- Born: Robert Arthur Bernhard March 14, 1928 New York City
- Died: July 4, 2019 (aged 91) Greenwich, Connecticut, U.S.
- Education: Williams College (BA/BS) Harvard University (MBA)
- Title: Former Partner of Lehman Brothers and Salomon Brothers
- Board member of: Montefiore Medical Center, Congregation Emanu-El of New York, Lincoln Center Institute, Albert Einstein College of Medicine, Metropolitan Museum of Art, Cooper Union
- Spouses: Frances Wells; Joan Mack Sommerfield;
- Children: 4
- Parent(s): Richard Jaques Bernhard Dorothy Lehman Bernhard
- Family: Adele Lewisohn Lehman (grandmother)

= Robert A. Bernhard =

American banker (1928–2019)

Robert Arthur Bernhard (March 14, 1928 – July 4, 2019) was an American banker best known as the last Lehman Brothers descendant to serve as partner of the firm.

==Life and career==
Bernhard was born in 1928 to a Jewish family in New York City, the son of Richard Jaques Bernhard and Dorothy Lehman Bernhard. He graduated from Williams College in 1951 and the Harvard School of Business in 1953.

Bernhard joined Lehman Brothers in 1953, and became General Partner in 1962. At Lehman Brothers, Bernhard was Head of Investment Management Division and served on the Boards of the Lehman Corporation and the One William Street Fund. Bernhard left Lehman Brothers in 1972, becoming a partner at Salomon Brothers in 1974 until its merger with Phibro in 1981.

In 1981, he opened his own firm, Bernhard & Associates. In 1990 it merged with Orson Munn & Company to create Munn, Bernhard & Associates (MB Investment Partners). In 1997 he became a partner of McFarland Dewey & Company.

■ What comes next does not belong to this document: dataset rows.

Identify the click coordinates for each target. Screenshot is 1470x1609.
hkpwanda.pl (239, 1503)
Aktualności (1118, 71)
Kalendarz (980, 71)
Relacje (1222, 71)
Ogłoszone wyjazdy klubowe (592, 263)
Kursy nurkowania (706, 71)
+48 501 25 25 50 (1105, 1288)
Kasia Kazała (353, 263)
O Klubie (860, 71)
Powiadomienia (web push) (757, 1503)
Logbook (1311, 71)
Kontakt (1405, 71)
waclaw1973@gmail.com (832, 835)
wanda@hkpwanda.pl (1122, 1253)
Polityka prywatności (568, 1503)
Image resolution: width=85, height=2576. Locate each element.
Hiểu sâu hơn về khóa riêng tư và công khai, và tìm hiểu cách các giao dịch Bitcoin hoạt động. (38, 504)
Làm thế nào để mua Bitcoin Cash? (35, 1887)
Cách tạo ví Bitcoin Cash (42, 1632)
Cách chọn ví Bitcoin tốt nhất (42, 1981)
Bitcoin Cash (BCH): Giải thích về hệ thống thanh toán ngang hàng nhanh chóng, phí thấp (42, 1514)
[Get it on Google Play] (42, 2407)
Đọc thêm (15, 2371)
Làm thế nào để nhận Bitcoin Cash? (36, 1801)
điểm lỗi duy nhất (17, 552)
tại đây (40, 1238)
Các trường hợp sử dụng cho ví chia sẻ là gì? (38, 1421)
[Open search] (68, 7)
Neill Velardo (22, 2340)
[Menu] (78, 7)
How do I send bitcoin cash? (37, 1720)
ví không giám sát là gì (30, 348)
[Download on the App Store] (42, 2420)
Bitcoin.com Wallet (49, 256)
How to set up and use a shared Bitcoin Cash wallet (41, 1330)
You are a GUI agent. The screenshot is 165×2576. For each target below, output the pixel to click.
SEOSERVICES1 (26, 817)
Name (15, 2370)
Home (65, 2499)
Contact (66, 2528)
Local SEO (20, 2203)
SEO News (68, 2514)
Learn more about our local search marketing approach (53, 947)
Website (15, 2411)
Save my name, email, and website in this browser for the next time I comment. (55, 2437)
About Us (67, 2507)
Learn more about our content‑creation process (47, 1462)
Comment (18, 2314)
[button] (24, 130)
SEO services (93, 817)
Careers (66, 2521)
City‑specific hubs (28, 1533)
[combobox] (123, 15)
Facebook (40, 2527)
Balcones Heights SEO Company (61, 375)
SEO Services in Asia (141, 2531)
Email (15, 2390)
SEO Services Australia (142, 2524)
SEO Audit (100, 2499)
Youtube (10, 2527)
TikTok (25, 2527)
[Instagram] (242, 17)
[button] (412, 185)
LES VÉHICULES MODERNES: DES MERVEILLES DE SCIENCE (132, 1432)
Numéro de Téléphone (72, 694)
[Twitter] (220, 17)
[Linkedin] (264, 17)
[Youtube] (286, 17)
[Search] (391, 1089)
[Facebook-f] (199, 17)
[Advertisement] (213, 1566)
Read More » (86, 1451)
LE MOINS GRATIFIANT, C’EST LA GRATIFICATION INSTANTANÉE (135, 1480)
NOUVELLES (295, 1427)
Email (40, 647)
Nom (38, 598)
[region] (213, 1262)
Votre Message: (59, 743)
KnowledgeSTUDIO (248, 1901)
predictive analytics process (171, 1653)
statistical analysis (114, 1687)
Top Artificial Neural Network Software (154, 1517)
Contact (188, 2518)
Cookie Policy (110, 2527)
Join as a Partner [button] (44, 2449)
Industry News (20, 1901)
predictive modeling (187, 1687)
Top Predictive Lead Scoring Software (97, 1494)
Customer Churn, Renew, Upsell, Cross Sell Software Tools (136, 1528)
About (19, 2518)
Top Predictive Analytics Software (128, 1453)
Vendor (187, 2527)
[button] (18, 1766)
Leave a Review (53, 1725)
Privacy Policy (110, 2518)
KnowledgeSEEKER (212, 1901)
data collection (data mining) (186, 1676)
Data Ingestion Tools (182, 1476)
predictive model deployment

Bernhard is a Life Trustee of Temple Emanu-El in Manhattan, New York City, after having previously served as its president. He also serves on the boards of the Montefiore Medical Center and its Albert Einstein College of Medicine and is a Trustee of the Lincoln Center Institute. He was a Director of Medscape LLC and, from 1993 to 2011, of Stone Energy Corporation.

===Cooper Union===
Bernhard was chairman of the board of The Cooper Union for the Advancement of Science and Art from 1995 to 2004 and served on the board of trustees from 1975 until 2016. He was responsible for choosing George Campbell Jr. as successor to John Jay Iselin as president of the school. His service also coincided with the Cooper Union financial crisis and tuition protests.

A friend of Jerry Speyer, Bernhard was involved in the Tishman Speyer bid to take over management of the Chrysler Building, the land under which is Cooper Union's biggest asset, by agreeing to Tishman's proposal for a new lease for the building.

==Personal life==
In 1949, he married Frances Wells; they had 4 children: Adele, Michael, Susan, Steven. In 1970, he married Joan Mack Sommerfield. He died in Greenwich, Connecticut on July 4, 2019.